The growth of fish is dependent on various factors which include the physicochemical properties of rearing water, feed composition, stocking densities and more importantly, feed utilization. Growth analysis is crucial in aquaculture since it helps in estimating the stock sizes, mortality, and feed consumption, and as a health index in the fish population.³³ Feed utilisation becomes particularly crucial at the hatchery level, given that fish fingerlings possess lower quantities of proteolytic enzymes compared to their adult counterparts.⁸ Our study showed that all the growth parameters such as SGR (0.79±0.12 %), WG (78.24±1.17%), PER (4.25±0.57), and FER (0.62±0.22) showed a significant increase amongst there experimental fingerlings, however, FCR (0.42±0.19) decreased significantly in the experimental group (Table 2). The enhanced growth observed in the experimental group could be attributed to the bromelain present in pineapple peel extract. These results were comparable to the findings on C. carpio, O. niloticus, O. mosambicus,^11,22,24 which showed an improvement in SGR, FER, WG, PER, and FER on bromelain supplementation. In contrast to our study, Rostika et al.³⁴ reported that FCR values improved significantly on papain supplementation in Iridescent sharks (Pangasianodon hypophthalmus). A significant increase in the overall growth and efficient utilization of nutrients was observed in Juvenile sterlet (Acipenser ruthenus) fed with papain (derived from papaya)³⁵ and actinidin (from kiwifruit).³⁶ Thus, there was an evident increase in the growth performances in A. comosus peel extract-supplemented diet-fed fingerlings, however, the survival rate was not affected (Fig. 1). These results were in accordance with the findings of Subandiyono et al.³⁷ with Java barb, Puntius javanicus and Sharma et al.²¹ with C. carpio. Additionally, several studies have reported an improved growth performance in fish fed with bromelain and papain in grass carp (Ctenopharyngodon idella),³⁸ papain in Sangkuriang Catfish (Clarias sp)³⁹ and Common carp (C. carpio).⁴⁰ This overall enhancement of the growth could be supported by the fact that protease enzyme helps in improving nutrient efficiency by reducing or eliminating anti-nutritional factors.⁴¹

Figure 1: Proteolytic activity of different parts of A. comosus. Click here to view Figure

Table 2: Growth Parameters of L. rohita fingerlings fed with control and experimental diets on the 30^th day.

Biochemical profile

The biochemical profile plays a vital role in indicating the growth performance in aquaculture and is dependent on the intrinsic biology and the environmental conditions of the fish.⁴² In the present study, the total protein, amino acids, and carbohydrates were estimated and presented in L. rohita fingerlings in both control and experimental groups (Table 3). Protein and amino acids play crucial roles in the overall growth performance of the fish.⁴³ It was observed that the total protein and total free amino acids increased significantly in the fingerlings fed with the experimental diet (67.65±2.01 mg g^-1 and 44.21±1.54 mg g^-1 respectively) compared to control fingerlings (59.01±2.05 mg g^-1 and 26.17±1.81 mg g^-1 respectively) on day 30. This enhanced digestion in the experimental group fingerlings could be attributed to the proteolytic activity of bromelain present in the peel extract.¹⁵ These results were supported by the findings of Gómez-Limia et al.⁴⁴ and Gopalraaj et al.¹¹ which showed an improvement in protein and amino acids content in fish fed with bromelain supplementation.

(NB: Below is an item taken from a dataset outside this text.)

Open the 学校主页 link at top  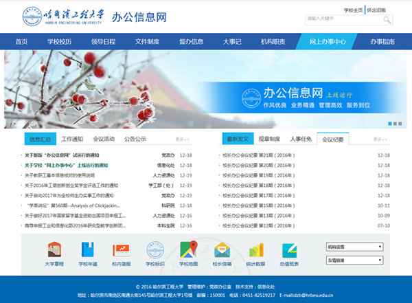353,10
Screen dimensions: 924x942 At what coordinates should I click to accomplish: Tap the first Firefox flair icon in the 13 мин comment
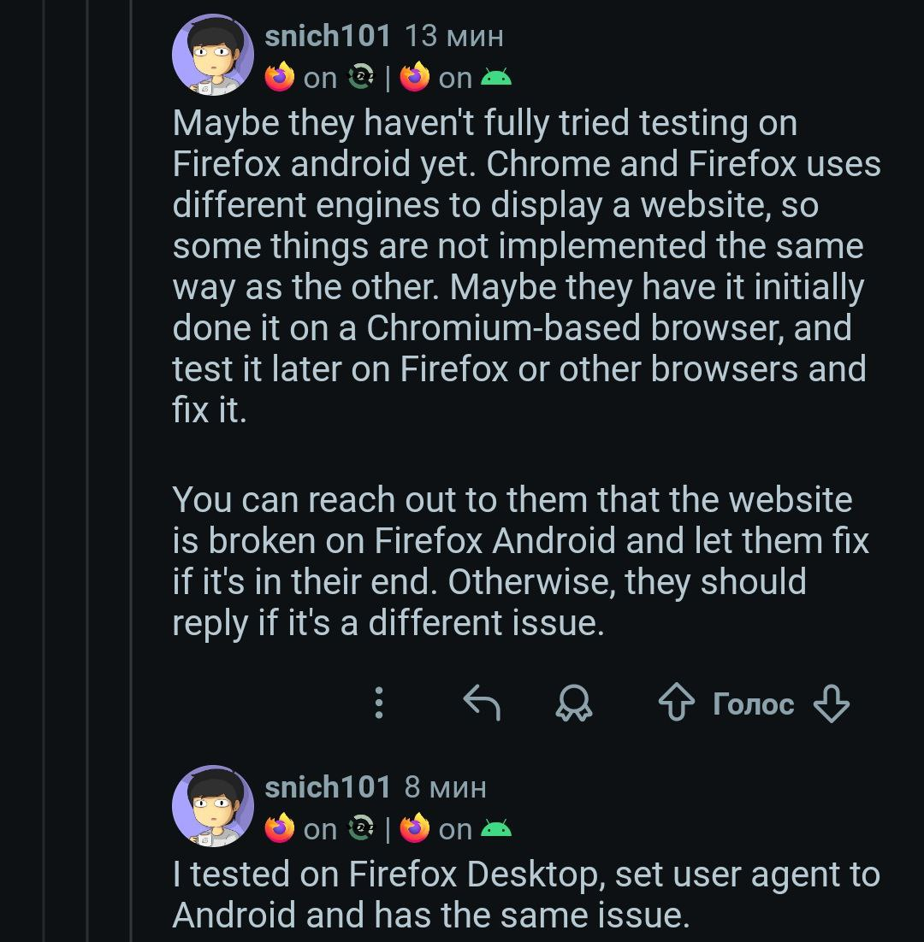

Table 3: Biochemical profile of L. rohita fingerlings fed on control and experimental diets.

Carbohydrates are important precursors to a few amino acids and nucleic acids and have been shown to improve nutrient utilization in fish^45,46. It was observed that the carbohydrate (36.14±1.82 mg g^-1 in control groups and 35.23±2.55 mg g^-1 in experimental groups) and lipid (61.56±2.56 mg g^-1 in control groups and 61.15±3.16 mg g^-1 in the experimental group) did not vary significantly between the experimental and control groups). These results were comparable to the results of Sharma et al.²¹ and Gopalraaj et al.¹¹, which reported that lipid and carbohydrate content remained unaffected on protease supplementation. Hence, it was observed that pineapple peel extract supplementation could help in the overall improvement of the biochemical profile of L. rohita fingerlings.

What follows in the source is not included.